Unfortunately, for most students, financial planning for college often takes a back seat to where to attend college and what to major in. The average tuition for undergrads attending four-year public universities jumped 6.4 percent in 2008, according to the annual report Trends in College Pricing 2008, released by the College Board, a nonprofit membership association of 5,400 schools, colleges and universities. This increase helped push the average price of attendance, including room, board and fees, up $394 to $14,333. The average tuition at four-year private colleges rose 5.9 percent, raising the total cost of attendance by $1,398 to $34,132.
As a result, all forms of student aid are rapidly increasing, but students are relying more heavily on private loans—the fastest-growing component of funds used to finance college. Nationally, the average debt load for undergraduates had reached $19,646 in 2008, according to the most recent survey by the national organization Project on Student Debt, more than doubling the $9,118 student average in 1993. By 2007, private loans accounted for 24 percent of all education lending, making the private student loan sector a $14.5 billion annual enterprise, according to the College Board. Two out of three students take out loans today. In 1993, fewer than half did.
Students are carrying credit cards to meet other expenses. In 2008, 84 percent of undergraduates had at least one credit card, and half of all college students had four or more cards, according to the Project on Student Debt.
One way to minimize debt is to seek private scholarships from agencies and companies who dole out billions of dollars every year with no repayment necessary. “The scholarship criteria is dependent on the donor, but it’s not always for academic standing,” says Marian Huffman, associate director of financial aid at Lee University in Cleveland, Tennessee. “It may be important to the donor that the person volunteer time at the humane society, is from a particular part of the country, has declared a certain major or overcome an obstacle.”
Though some scholarship funds go unclaimed every year, others—such as Duct Tape’s award to creative prom-goers who construct their formalwear using the 19 tape colors and patterns—have stuck around for years as college students have found that scholarships aren’t just for the academically elite.
But free money is hard work. In the last five years new scholarships have popped up like weeds. FastWeb.com, one of the first Internet scholarship search sites, has expanded its database from 180,000 awards in 1996 to 1.3 million awards worth more than $3 billion today. The mostly free sites compare your background with available scholarships and list only those that fit your circumstances.
Don’t rely solely on the Internet, however. Brooke Barton, a 2004 college grad from Tennessee Technological University in Cookeville, Tennessee, found a scholarship right in her own backyard. Based on her GPA, extracurricular activities and work experience, Barton received a memorial scholarship given by the family of her high school’s janitor. In return for maintaining a 3.0 GPA throughout college, tuition and books were covered, leaving her debt-free upon graduation.

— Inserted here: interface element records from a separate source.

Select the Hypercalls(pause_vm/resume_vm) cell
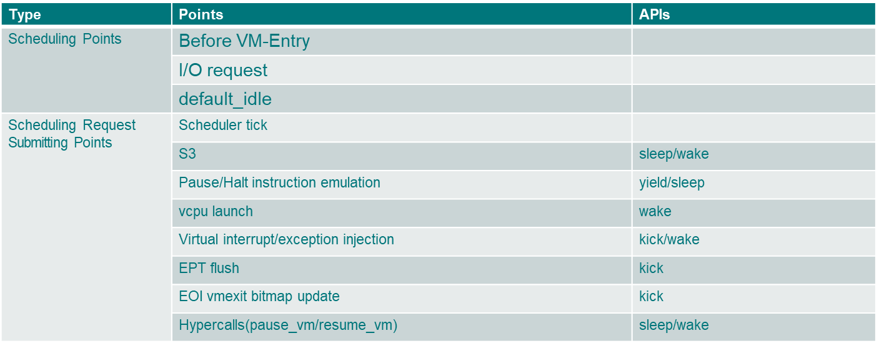 point(288,325)
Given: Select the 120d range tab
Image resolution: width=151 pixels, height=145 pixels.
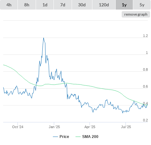Looking at the screenshot, I should point(104,5).
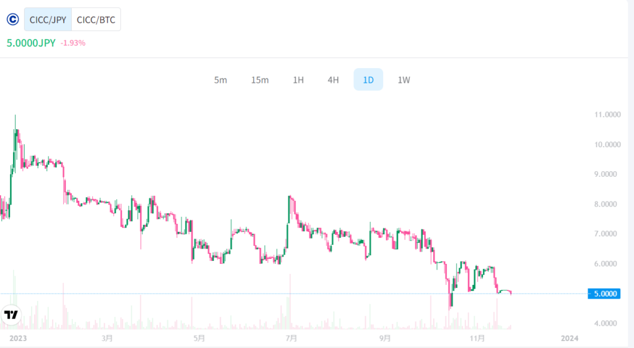The height and width of the screenshot is (348, 634).
Task: Click the 11月 time axis marker
Action: point(477,338)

“Local scholarship programs are often less competitive than national ones,” Barton says. “The bigger you go, the harder it is to receive funds.”
She suggests contacting high school guidance offices for scholarship lists, calling organizations to ask if they offer awards or searching Google.com using the keyword “scholarships” and the name of your hometown, state or area of interest. Parents’ employers and churches are also good places to look for local awards.

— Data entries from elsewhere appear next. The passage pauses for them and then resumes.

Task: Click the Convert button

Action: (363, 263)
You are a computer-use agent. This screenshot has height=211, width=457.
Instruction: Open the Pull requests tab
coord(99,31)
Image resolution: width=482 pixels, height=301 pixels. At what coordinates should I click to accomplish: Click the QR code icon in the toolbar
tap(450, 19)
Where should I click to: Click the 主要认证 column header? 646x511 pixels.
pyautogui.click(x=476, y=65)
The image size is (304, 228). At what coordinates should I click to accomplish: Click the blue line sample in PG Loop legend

Once you’ve determined where to apply, slow down. More time spent on an application means better essays (get someone to critique your work) and a neater appearance (type up a practice copy before filling out the real thing). File and reuse your essays—but refine them as you go. The process gets easier with practice.
“The first one is the hardest one you’ll ever do,” says Ben Kaplan, founder of Cityofcollegedreams.org and author of How to Go to College Almost for Free. “There is a learning curve and not a lot of material to recycle in the beginning. Once you’ve applied for one scholarship, you’ve already done 60 percent of the work to apply for 10.”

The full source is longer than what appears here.